*** Source material ***

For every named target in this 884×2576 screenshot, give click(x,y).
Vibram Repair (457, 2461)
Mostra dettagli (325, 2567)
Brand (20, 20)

***
*** Source material ***

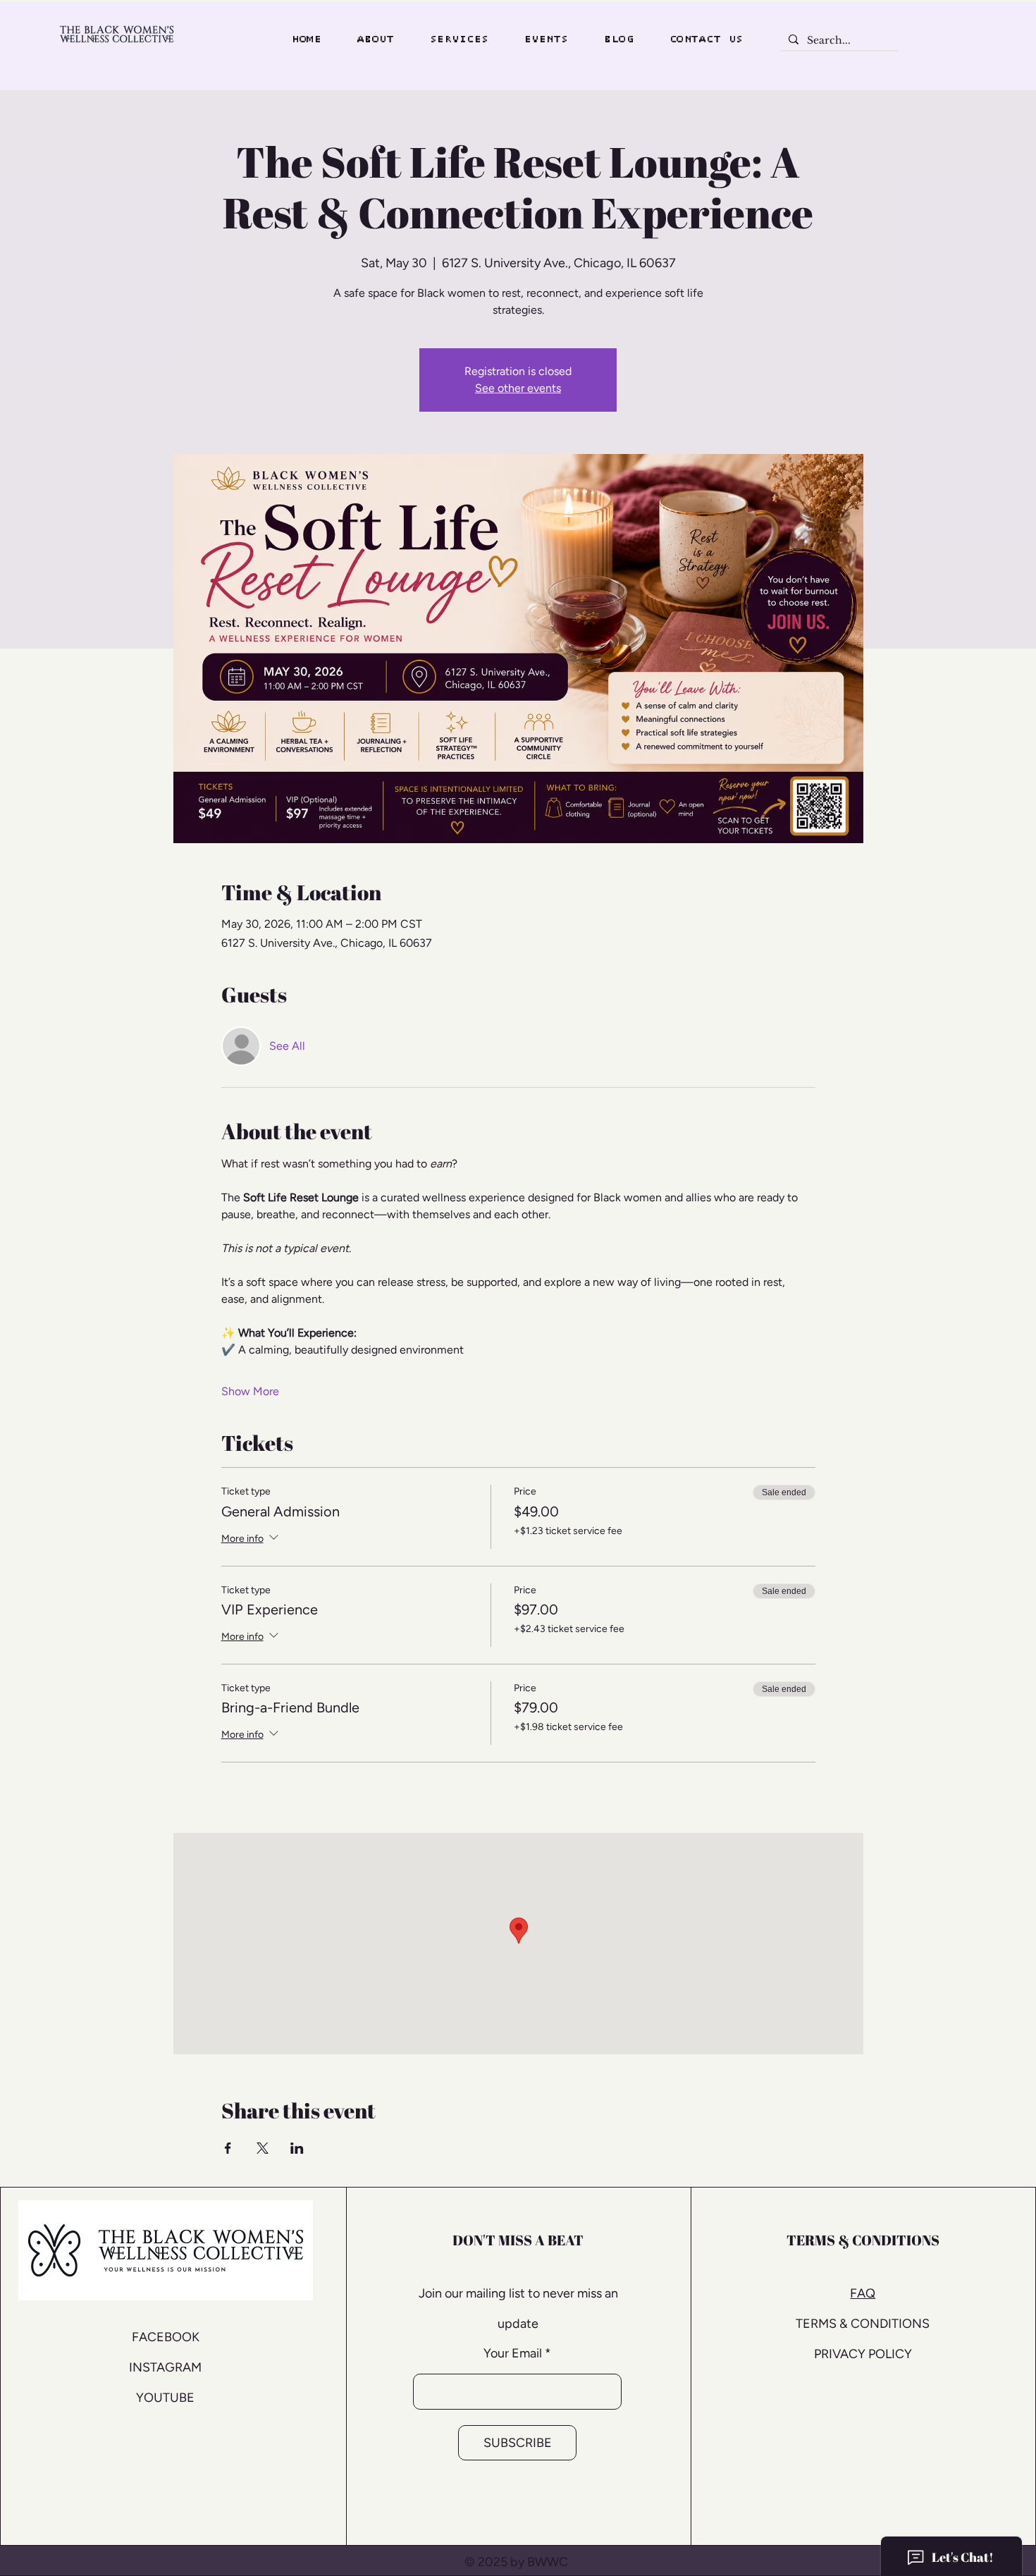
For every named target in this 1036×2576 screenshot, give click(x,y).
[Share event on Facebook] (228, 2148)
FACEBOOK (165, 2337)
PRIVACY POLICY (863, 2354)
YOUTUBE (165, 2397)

***
*** Source material ***

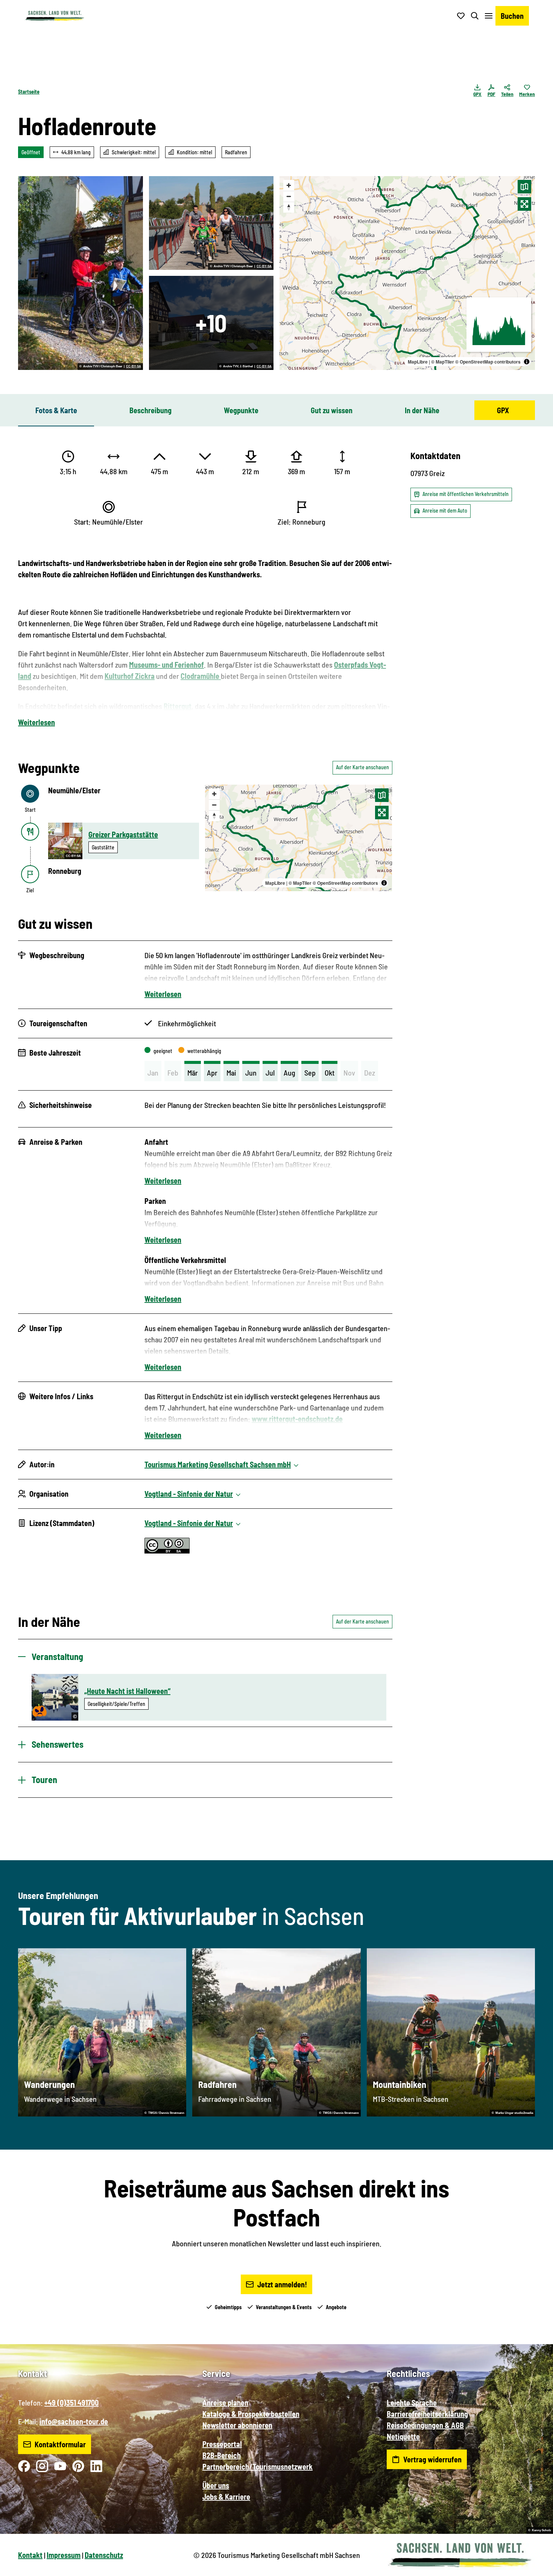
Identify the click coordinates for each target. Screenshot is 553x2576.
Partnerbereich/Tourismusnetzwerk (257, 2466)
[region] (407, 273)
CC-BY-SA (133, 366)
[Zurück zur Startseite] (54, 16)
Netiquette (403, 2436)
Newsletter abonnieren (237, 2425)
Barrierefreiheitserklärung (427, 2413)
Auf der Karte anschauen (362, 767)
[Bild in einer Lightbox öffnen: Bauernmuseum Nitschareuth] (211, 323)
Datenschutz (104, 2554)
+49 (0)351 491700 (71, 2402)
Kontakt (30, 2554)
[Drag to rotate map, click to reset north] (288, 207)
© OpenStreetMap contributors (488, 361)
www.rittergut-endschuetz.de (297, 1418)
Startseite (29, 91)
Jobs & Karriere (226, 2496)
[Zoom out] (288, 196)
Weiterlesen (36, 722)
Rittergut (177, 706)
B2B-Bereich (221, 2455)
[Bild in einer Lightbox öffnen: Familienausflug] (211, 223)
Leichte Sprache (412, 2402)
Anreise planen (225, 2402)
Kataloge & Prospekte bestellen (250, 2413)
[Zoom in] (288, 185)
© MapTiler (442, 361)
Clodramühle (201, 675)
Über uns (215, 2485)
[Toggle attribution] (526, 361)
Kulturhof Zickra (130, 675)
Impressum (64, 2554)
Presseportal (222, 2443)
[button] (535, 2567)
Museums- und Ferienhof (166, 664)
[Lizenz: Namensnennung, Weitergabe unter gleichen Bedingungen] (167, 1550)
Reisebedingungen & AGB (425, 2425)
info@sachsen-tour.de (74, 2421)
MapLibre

***

* **Requirement**
Search the material for the word "give" and copy every matching line.

* **Response below**
For every named target in this 884×2576 screenshot, give click(x,y).
For every named target in this 1036×2576 screenshot, give click(x,y).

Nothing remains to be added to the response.